Let’s not be mistaken: with the question of electric pulse fishing, it is once again the industrialisation issue of the artisanal fishing sector in France and Europe that is at stake. If we allow electric pulse fishing like we authorized giant Dutch, British and French trawlers, it will increase the power of industrials. Just like pelagic trawling, Danish seine, or any other super effective fishing gear, the rules of the game change each time a new technique, more efficient and more economical, emerges. It causes the smallest and the least performing fishers to go bankrupt and leads the other to embrace this new technique.

December 7th, 2017 Small-scale fishers abandoned by their National Committee

Over thirty fishers from the North of France go to Paris to demand the support of their National Committee of Fisheries (CNPEM) in their fight against electric fishing. Their request was clear: they wanted their Committee to show strong public support towards small-scale North Sea fishers whose fishing resources are looted by the Dutch ultra-efficient electric trawls. They wanted their Committee’s support for a total ban on electric fishing in Europe, with no exemption possible. They also asked the Committee’s executives to pressure the French Minister for Agriculture and Fisheries, Stéphane Travert, in order to have his support on the file so he could ask for a total ban on electric fishing at the Council of EU Ministers instead of supporting industrial Dutch trawlers. Unfortunately, the Committee seems to have other fish to fry than aside from helping small-scale fishers. The national representation clearly supports industrial interests rather than French artisanal fishers. Their press release was crystal-clear: the Committee has concluded a deal with the Dutch and is open to negotiating with them…

This could be the last round in a decade-long war between industrials and small-scale fishers.

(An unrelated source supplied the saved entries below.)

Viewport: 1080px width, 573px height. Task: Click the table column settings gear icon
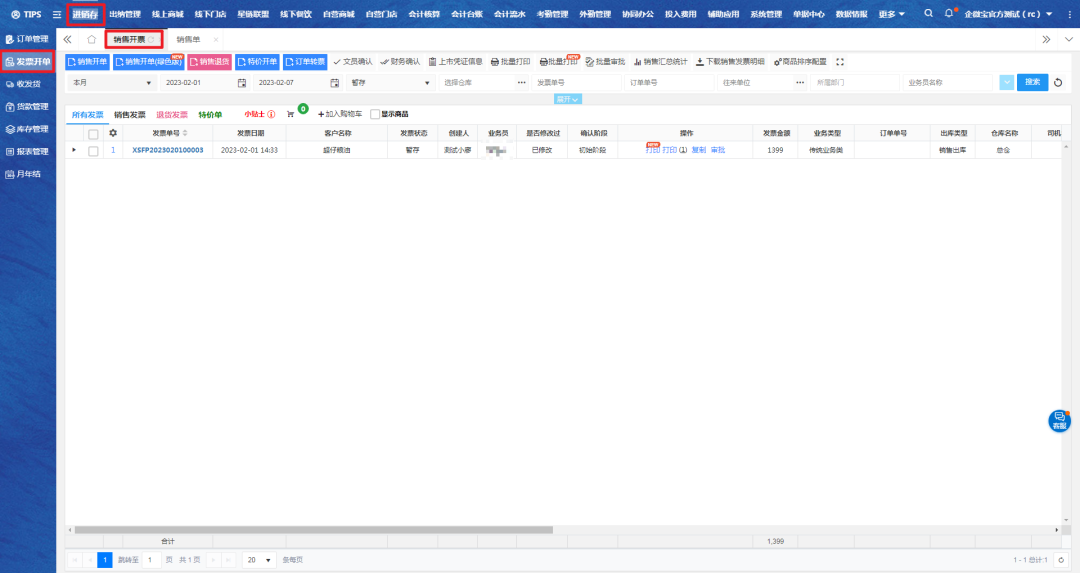[x=113, y=133]
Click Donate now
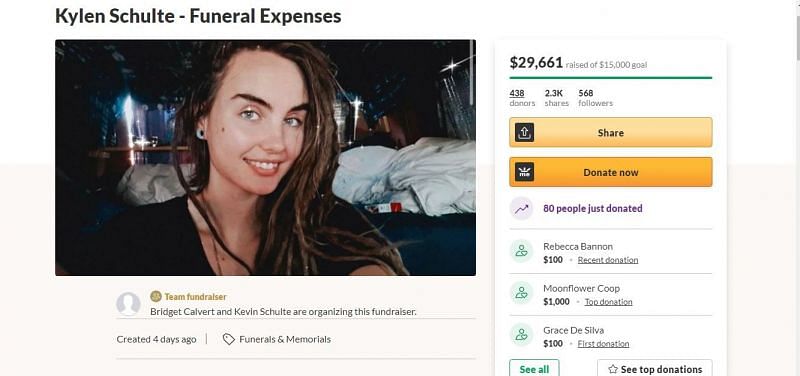800x376 pixels. coord(611,172)

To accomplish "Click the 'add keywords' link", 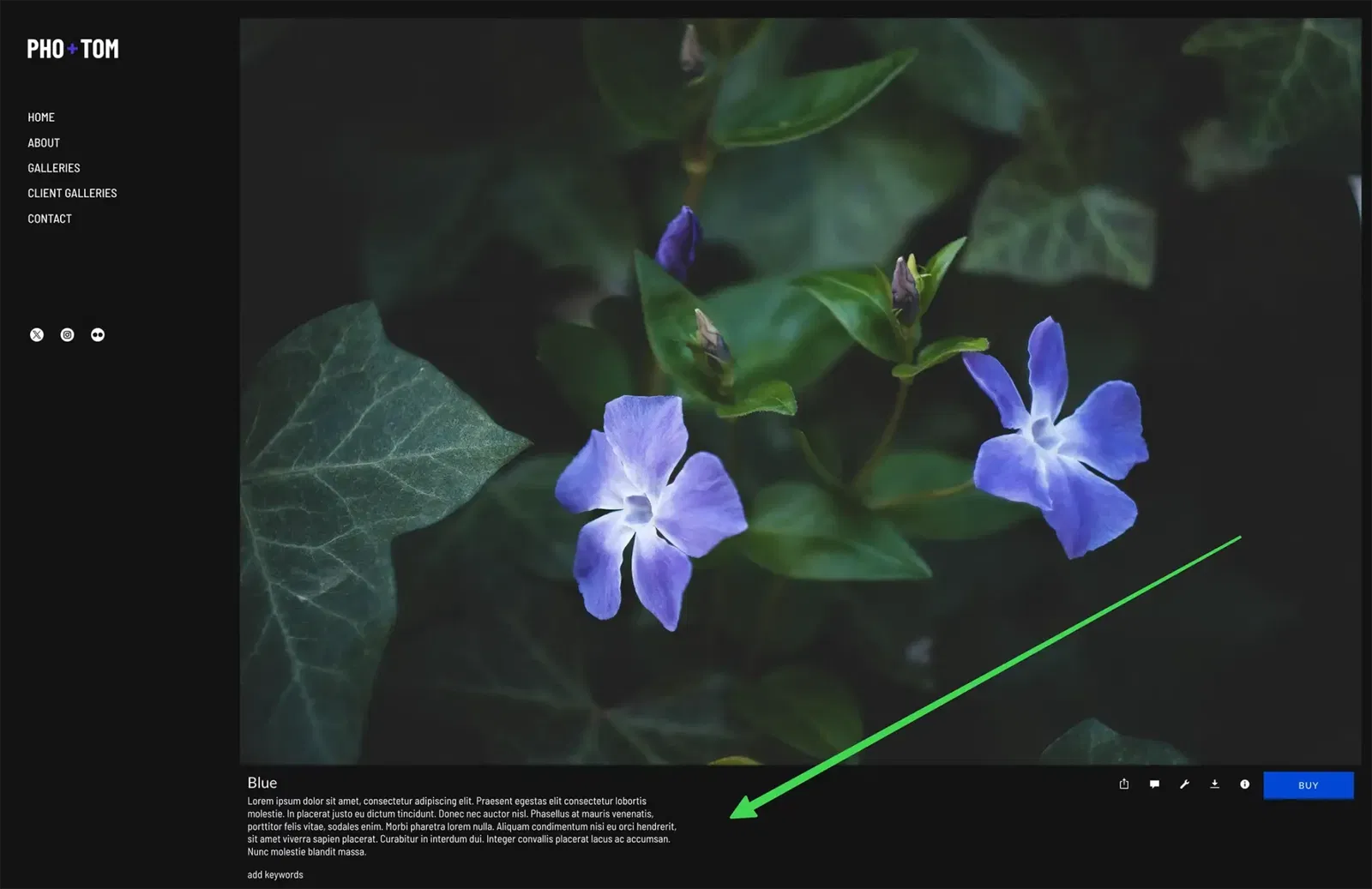I will 275,874.
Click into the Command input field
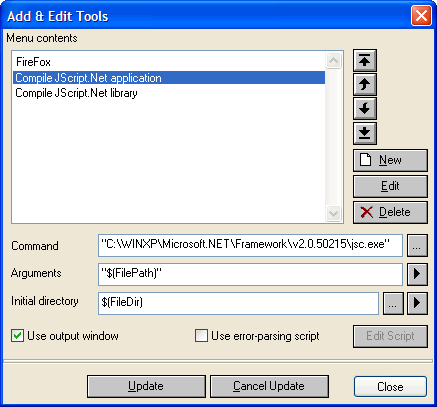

This time, the latter might get crushed by the former.


December 12th, 2017: European petition to stop Electric Pulse Fishing in Europe

It will undoubtedly take time to achieve a ban on electric fishing, but with the support of citizens, BLOOM and colleagues from the Deep Sea Conservation Coalition and the Pew Charitable Trusts have managed to get deep-sea trawling banned in Europe, so let’s get to work to show what we are capable of together!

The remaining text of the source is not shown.